Dr. Markram believes that this is no longer a science project but an engineering endeavor, requiring vast sums of money. He says, “To build this—the supercomputers, the software, the research—we need around one billion dollars. This is not expensive when one considers that the global burden of brain disease will exceed twenty percent of the world gross domestic project very soon.” To him, a billion dollars is nothing, just a pittance compared to the hundreds of billions in bills stemming from Alzheimer’s, Parkinson’s, and other related diseases when the baby boomers retire.
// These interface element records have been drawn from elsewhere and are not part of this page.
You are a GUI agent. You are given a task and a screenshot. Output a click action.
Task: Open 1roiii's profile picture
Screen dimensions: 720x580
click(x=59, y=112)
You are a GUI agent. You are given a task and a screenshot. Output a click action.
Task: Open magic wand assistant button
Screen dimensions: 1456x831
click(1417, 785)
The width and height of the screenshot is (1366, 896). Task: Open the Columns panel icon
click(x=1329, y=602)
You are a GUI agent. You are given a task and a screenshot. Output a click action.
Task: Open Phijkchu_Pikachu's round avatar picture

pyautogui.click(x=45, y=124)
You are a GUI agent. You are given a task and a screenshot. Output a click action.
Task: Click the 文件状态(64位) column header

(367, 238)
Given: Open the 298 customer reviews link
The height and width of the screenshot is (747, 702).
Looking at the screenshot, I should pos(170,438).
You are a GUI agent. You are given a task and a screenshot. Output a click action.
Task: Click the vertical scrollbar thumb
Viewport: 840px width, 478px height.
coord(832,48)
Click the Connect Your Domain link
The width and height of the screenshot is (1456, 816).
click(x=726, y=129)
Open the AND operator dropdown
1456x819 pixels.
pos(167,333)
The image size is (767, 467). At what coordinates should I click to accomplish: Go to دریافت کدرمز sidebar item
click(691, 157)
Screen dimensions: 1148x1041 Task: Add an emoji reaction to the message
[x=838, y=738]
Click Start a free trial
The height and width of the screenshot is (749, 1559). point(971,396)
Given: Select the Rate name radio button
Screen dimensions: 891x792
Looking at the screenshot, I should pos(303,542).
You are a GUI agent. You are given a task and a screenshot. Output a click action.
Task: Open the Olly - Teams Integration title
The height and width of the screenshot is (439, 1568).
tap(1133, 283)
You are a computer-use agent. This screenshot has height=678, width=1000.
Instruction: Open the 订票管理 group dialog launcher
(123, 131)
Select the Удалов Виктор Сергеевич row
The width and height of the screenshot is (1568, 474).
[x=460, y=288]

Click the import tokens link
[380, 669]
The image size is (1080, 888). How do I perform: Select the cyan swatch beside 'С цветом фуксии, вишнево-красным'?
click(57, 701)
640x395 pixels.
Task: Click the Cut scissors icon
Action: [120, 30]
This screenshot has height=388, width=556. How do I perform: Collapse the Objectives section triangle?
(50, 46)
So to Dr. Markram, the solution is one of scale. Throw enough money at the project, and the human brain will emerge. Now that he has won the coveted billion-dollar prize from the European Commission, his dream may become a reality.

He has a ready answer when asked what the average taxpayer will get from this billion-dollar investment. There are three reasons, he says, for embarking on this lonely but expensive quest. First, “
It’s essential for us to understand the human brain if we want to get along in society, and I think that it is a key step in evolution. The second reason is, we cannot keep doing animal experimentation forever.… It’s like a Noah’s Ark. It’s like an archive. And the third reason is that there are two billion people on this planet that are affected by mental disorder.…”

To him, it is a scandal that so little is known about mental diseases, which cause so much suffering to millions of people. He says, “
There’s not a single neurological disease today in which anybody knows what is malfunctioning in this circuit—which pathway, which synapse, which neuron, which receptor. This is shocking.”

At first, it may sound impossible to complete this project, with so many neurons and so many connections. It seems like a fool’s errand. But these scientists think they have an ace in the hole.

The human genome consists of roughly twenty-three thousand genes, yet it can somehow create the brain, which consists of one hundred billion neurons. It seems to be a mathematical impossibility to create the human
brain from our genes, yet it happens every time an embryo is conceived. How can so much information be crammed into something so small?

The answer, Dr. Markram believes, is that nature uses shortcuts. The key to his approach is that certain modules of neurons are repeated over and over again once Mother Nature finds a good template. If you look at microscopic slices of the brain, at first you see nothing but a random tangle of neurons. But upon closer examination, patterns of modules that are repeated over and over appear.

(Modules, in fact, are one reason why it is possible to assemble large skyscrapers so rapidly. Once a single module is designed, it is possible to repeat it endlessly on the assembly line. Then you can rapidly stack them on top of one another to create the skyscraper. Once the paperwork is all signed, an apartment building can be assembled using modules in a few months.)